Instruksi 1 -> Tulis ulang baris-baris rekaman sebagai tabel Markdown dengan kolom "No." untuk nomor urut dan "Baris" untuk isi barisnya, tanpa baris kosong. Mulailah dari baris rekaman yang memuat "VTC Transfert (76, 1631)" dan berhentilah setelah baris yang memuat "Politique de confidentialité (81, 2241)".
Instruksi 2 -> Lanjutkan kutipan tentang model pembelajaran Make a Match mulai dari kalimat terakhirnya.

Kutipan Teks ->
-- -- --

Mengubah cara mengajar yang semula teacher center menjadi student center.
Seperti yang diungkapkan oleh Maulana (2006), bahwa “Matematika adalah
aktivitas manusia (human activity) dan oleh karenanya Matematika dapat kita
pelajari dengan baik bila disertai dengan mengerjakannya (doing mathematics)”.
Maka dari itu, penggunaan model pembelajaran dan media yang menarik
dalam proses pembelajaran materi membandingkan dan mengurutkan pecahan di
kelas empat sangat dibutuhkan. Tentunya dengan memperhatikan karakteristik
kognitif siswa SD masih dalam tahap operasional konkret. seperti yang
diungkapkan oleh Jean Piaget (Suryono dan Hariyanto, 2011: 86)
Sejalan dengan hal tersebut Jerome S. Bruner (Suryono dan Hariyanto,
2011: 89) dalam teori Discovery Learningnya, menyatakan bahwa “Pembelajar
harus melalui tiga tahapan pembelajaran yaitu, enactive, iconic dan symbolic”.
Dalam hal ini, siswa harus belajar melalui hal-hal yang konkret kemudian gambar
dan tahap final yaitu hal yang abstrak. Hal-hal yang disebut konkret tersebut
adalah segala sesuatu yang dapat dimanipulasi oleh siswa dan membantu siswa
dalam menemukan konsep.
Model yang dapat membantu siswa dalam memahami konsep
membandingkan dan mengurutkan pecahan di kelas empat SD salah satunya
adalah model Make a Match yang diperkenalkan oleh Lorna Curran, 1994. Model
Make a Match atau Mencari Pasangan termasuk kedalam model pembelajaran
cooperative. Setiap siswa mendapat sebuah kartu (bisa soal atau jawaban), lalu
secepatnya mencari pasangan yang sesuai dengan kartu yang ia pegang. Suasana
pembelajaran dalam model pembelajaran Make a Match akan riuh, tetapi sangat
asik dan menyenangkan. Model Make a Match ini lebih mengarah kepada belajar
sambil bermain.

-- -- --

Baris dari sebuah dataset

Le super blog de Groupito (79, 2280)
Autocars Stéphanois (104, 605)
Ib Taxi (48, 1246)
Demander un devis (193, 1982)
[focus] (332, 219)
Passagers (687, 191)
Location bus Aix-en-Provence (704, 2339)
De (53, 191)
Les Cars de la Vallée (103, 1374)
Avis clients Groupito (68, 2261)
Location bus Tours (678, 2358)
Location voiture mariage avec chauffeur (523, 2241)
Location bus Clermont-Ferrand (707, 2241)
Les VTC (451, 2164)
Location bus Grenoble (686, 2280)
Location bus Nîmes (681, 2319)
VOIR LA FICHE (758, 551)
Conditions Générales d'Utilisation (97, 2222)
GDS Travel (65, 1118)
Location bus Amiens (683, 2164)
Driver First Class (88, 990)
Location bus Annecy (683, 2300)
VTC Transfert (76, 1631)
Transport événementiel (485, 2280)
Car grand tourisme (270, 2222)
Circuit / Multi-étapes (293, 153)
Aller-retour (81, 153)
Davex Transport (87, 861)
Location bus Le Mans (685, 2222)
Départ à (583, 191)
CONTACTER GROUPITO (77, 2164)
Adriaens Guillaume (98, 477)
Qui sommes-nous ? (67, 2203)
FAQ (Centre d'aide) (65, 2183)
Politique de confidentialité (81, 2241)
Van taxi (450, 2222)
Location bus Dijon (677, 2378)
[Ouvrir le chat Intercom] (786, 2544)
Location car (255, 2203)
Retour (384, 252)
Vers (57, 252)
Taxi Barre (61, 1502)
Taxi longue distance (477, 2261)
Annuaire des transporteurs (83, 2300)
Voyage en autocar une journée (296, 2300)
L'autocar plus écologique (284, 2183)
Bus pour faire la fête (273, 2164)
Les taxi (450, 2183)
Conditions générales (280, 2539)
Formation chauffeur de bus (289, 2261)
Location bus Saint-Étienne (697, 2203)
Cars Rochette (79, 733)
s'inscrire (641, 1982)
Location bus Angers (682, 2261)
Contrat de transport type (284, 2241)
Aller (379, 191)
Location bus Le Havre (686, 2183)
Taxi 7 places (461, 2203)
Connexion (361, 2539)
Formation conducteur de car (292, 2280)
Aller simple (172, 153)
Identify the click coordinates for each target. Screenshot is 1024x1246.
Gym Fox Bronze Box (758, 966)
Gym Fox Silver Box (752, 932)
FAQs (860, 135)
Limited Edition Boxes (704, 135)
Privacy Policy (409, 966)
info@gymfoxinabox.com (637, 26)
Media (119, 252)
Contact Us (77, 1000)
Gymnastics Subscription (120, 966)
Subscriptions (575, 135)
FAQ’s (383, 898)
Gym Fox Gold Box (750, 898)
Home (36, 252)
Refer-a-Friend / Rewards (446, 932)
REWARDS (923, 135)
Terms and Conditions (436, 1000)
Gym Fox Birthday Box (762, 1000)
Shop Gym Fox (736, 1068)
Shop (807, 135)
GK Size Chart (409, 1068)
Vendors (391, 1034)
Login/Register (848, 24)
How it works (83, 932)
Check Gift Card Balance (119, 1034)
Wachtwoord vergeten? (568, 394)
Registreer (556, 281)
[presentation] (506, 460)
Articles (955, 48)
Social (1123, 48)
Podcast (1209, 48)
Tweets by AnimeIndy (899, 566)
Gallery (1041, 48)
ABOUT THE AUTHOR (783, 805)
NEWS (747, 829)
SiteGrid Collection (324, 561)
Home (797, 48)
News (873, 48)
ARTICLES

-- -- --

Jawaban 1 ->
| No. | Baris |
|---|---|
| 1 | VTC Transfert (76, 1631) |
| 2 | Transport événementiel (485, 2280) |
| 3 | Car grand tourisme (270, 2222) |
| 4 | Circuit / Multi-étapes (293, 153) |
| 5 | Aller-retour (81, 153) |
| 6 | Davex Transport (87, 861) |
| 7 | Location bus Le Mans (685, 2222) |
| 8 | Départ à (583, 191) |
| 9 | CONTACTER GROUPITO (77, 2164) |
| 10 | Adriaens Guillaume (98, 477) |
| 11 | Qui sommes-nous ? (67, 2203) |
| 12 | FAQ (Centre d'aide) (65, 2183) |
| 13 | Politique de confidentialité (81, 2241) |

Jawaban 2 ->
Media yang digunakan dalam model ini adalah berupa kartu soal dan kartu
jawaban. Dapat dilihat dibawah ini
Kartu soal Kartu jawaban
23
. . . . 35
>
Selain kartu soal dan kartu jawaban beperti diatas, media gambar pizza,
cake atau bangun datar seperti persegi panjang, lingkaran dan persegi yang terbuat
dari kertas manila, dan dapat dimanipulasi oleh siswa bisa digunakan sebagai
media pembelajaran yang dapat meningkatkan pemahaman siswa.
Dalam proses pembelajaran sebelum masuk kedalam model Make a
Match, siswa dibagi menjadi beberapa kelompok heterogen dan diminta untuk
mengerjakan LKS secara berkelompok dengan bantuan media gambar yang dapat
dimanipulasi oleh siswa. Siswa berdiskusi dengan temannya mengenai
membandingkan dan mengurutkan pecahan. Setelah selesai siswa bersama guru
melakukan tanya jawab mengenai hasil diskusi.
Setelah melakukan diskusi, siswa telah memiliki pengetahuan mengenai
membandingkan dan mengurutka pecahan. Meskipun kadarnya berbeda-beda.
Mungkin ada siswa yang dapat menangkap materi sebanyak 70%, 50% bahkan
mungkin hanya 30%. Tapi itu bukan merupakan masalah karena, setelah itu siswa
diajak untuk bermain “mencari pasangan” atau Make a Match, dimana siswa bisa
meningkatkan kemampuannya melalui permainan tersebut.
Masuk ke model Make a Match masing-masing siswa dibagi sebuah kartu,
ada yang mendapat katu soal dan kartu jawaban. Setiap siswa memikirkan
jawaban atau soal dari kartu yang dipegang. Kemudian mereka mencari pasangan
kartu mereka secepat mungkin. Jika ada pasangan yang tidak cocok (salah
pasangan), guru dapat meminta siswa lain yang ingin menjadi relawan untuk
menjelaskan cara pengerjaanya didepan kelas. Setelah satu babak, kartu di kocok
dan dibagikan lagi. Usahakan setiap siswa selalu mendapatkan kartu yang
berbeda. Sebagai penguatan guru dapat memberikan bintang untuk 5 pasangan
pertama yang cocok. Setelah permainan berakhir siswa bersama guru melakukan
tanya jawab untuk menyamakan persepsi mengenai materi membandingkan dan
menyusun pecahan.
Dengan model pembelajaran seperti Make a Match, siswa dapat
meningkatkan kemampuannya dalam membandingkan dan meyusun pecahan
tanpa rasa jenuh dan bosan. Selain itu, model pembelajaran ini dapat
menumbuhkan sikap positif terhadap pembelajaran matematika.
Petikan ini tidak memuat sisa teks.